EXTRACTED INFORMATION START
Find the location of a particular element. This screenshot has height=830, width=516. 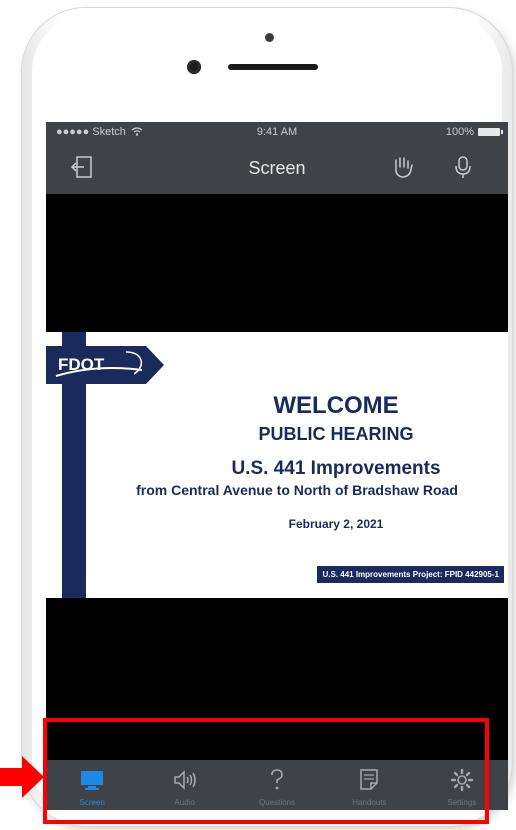

earpiece-speaker is located at coordinates (273, 67).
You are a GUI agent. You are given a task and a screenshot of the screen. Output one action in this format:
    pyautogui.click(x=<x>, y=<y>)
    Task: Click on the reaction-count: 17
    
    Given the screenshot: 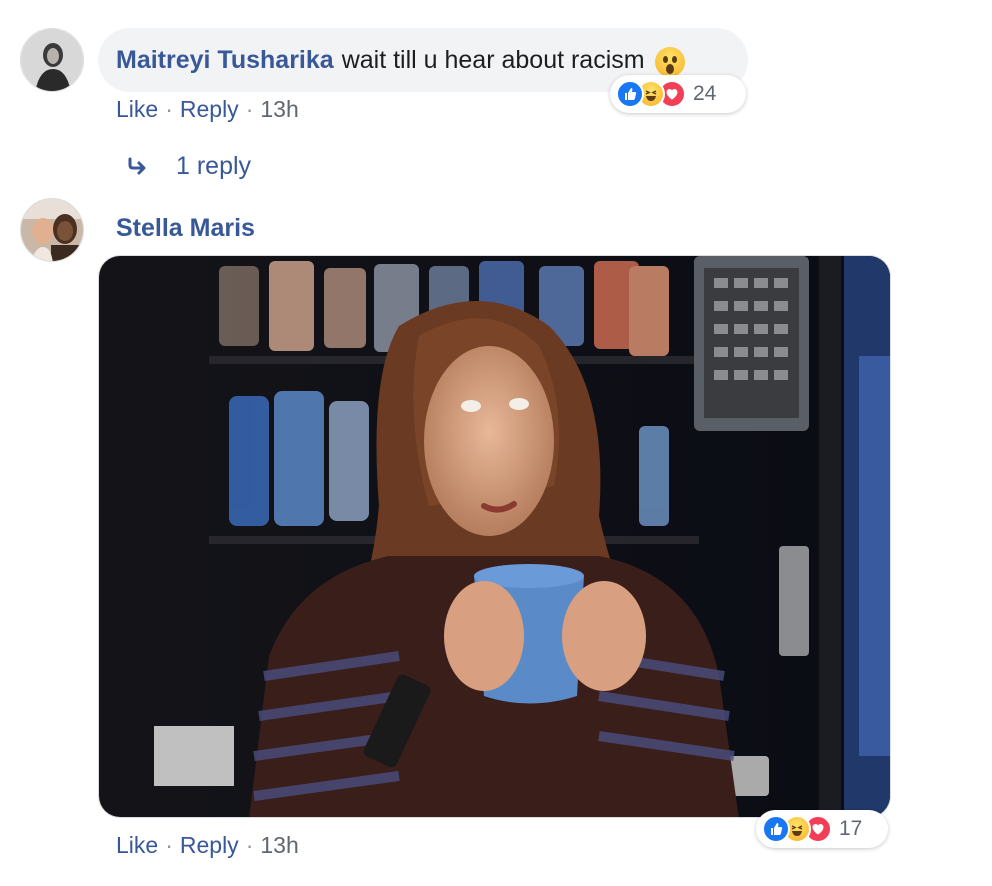 What is the action you would take?
    pyautogui.click(x=851, y=828)
    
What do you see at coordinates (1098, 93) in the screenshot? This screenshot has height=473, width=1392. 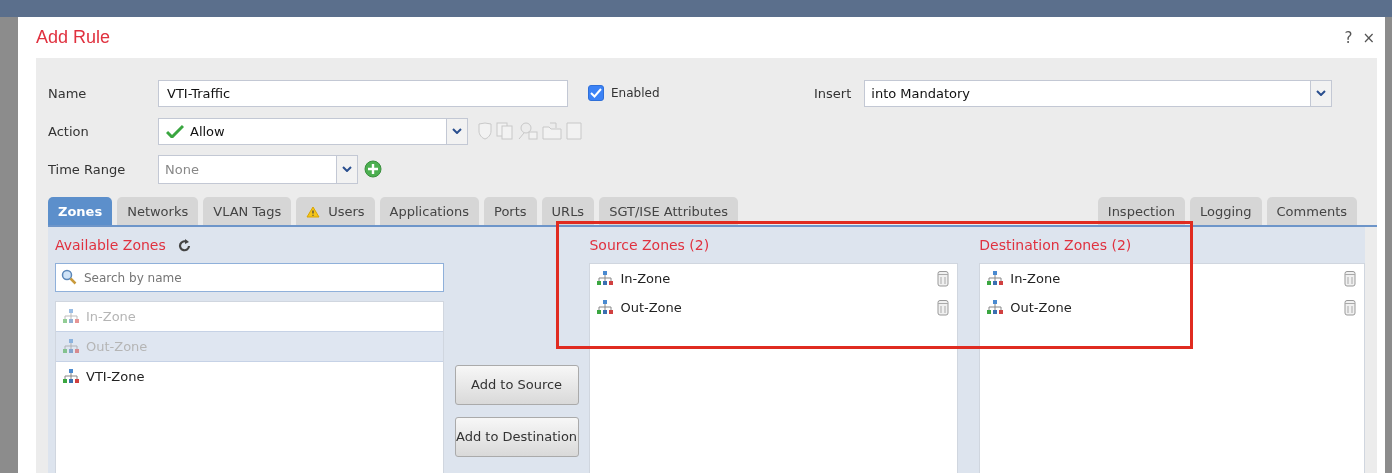 I see `insert-dropdown: into Mandatory` at bounding box center [1098, 93].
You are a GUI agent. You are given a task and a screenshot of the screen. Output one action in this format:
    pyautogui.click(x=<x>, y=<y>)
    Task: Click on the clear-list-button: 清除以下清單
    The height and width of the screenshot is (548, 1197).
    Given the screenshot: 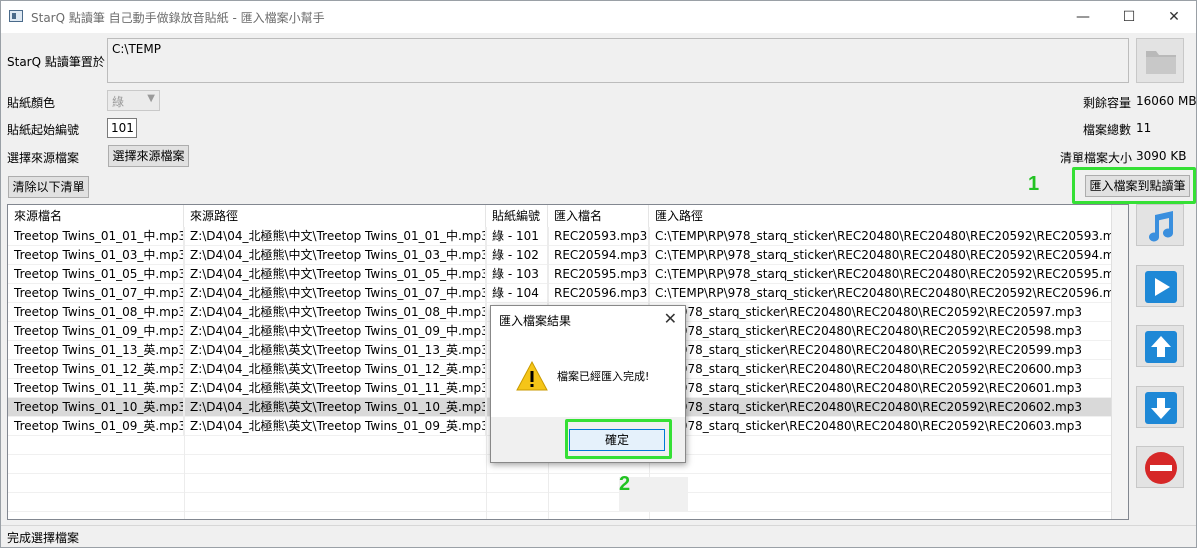 What is the action you would take?
    pyautogui.click(x=48, y=187)
    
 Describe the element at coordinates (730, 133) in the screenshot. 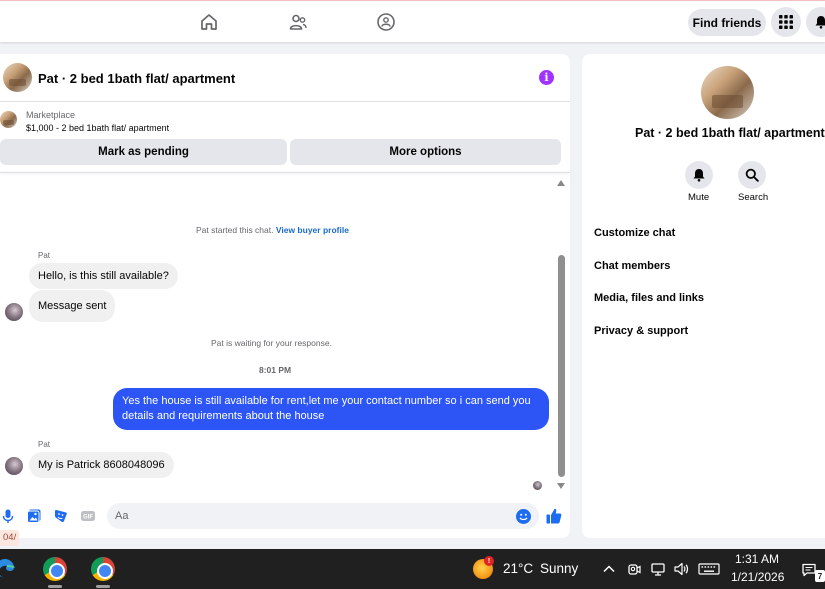

I see `conversation-name: Pat · 2 bed 1bath flat/ apartment` at that location.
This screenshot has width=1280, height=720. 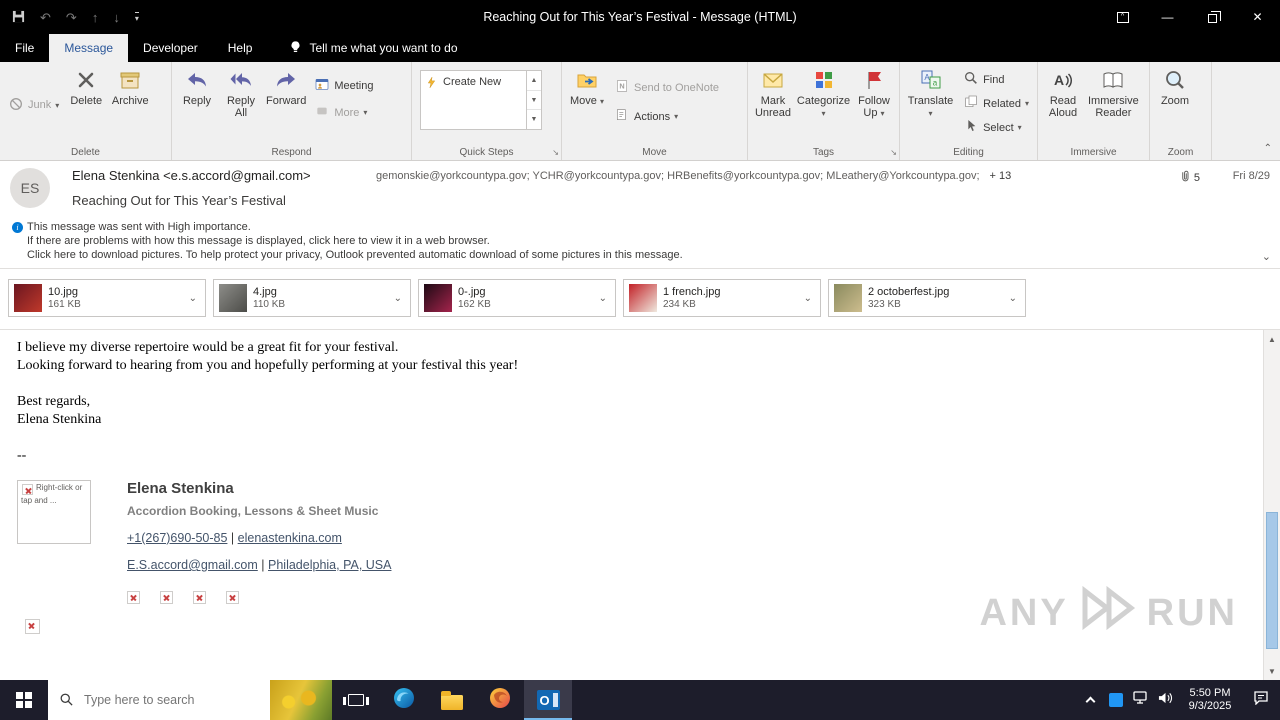 I want to click on actions-button: Actions ▾, so click(x=666, y=116).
EXTRACTED INFORMATION END
WHAT TO PRODUCE
Rewrite the records from the start through the line containing "earpiece-speaker is located", changing "particular element" to "specific element" and leaving everything else the same. Omit the pictures from your answer.

WRITTEN RESPONSE
Find the location of a specific element. This screenshot has height=830, width=516. 

earpiece-speaker is located at coordinates (273, 67).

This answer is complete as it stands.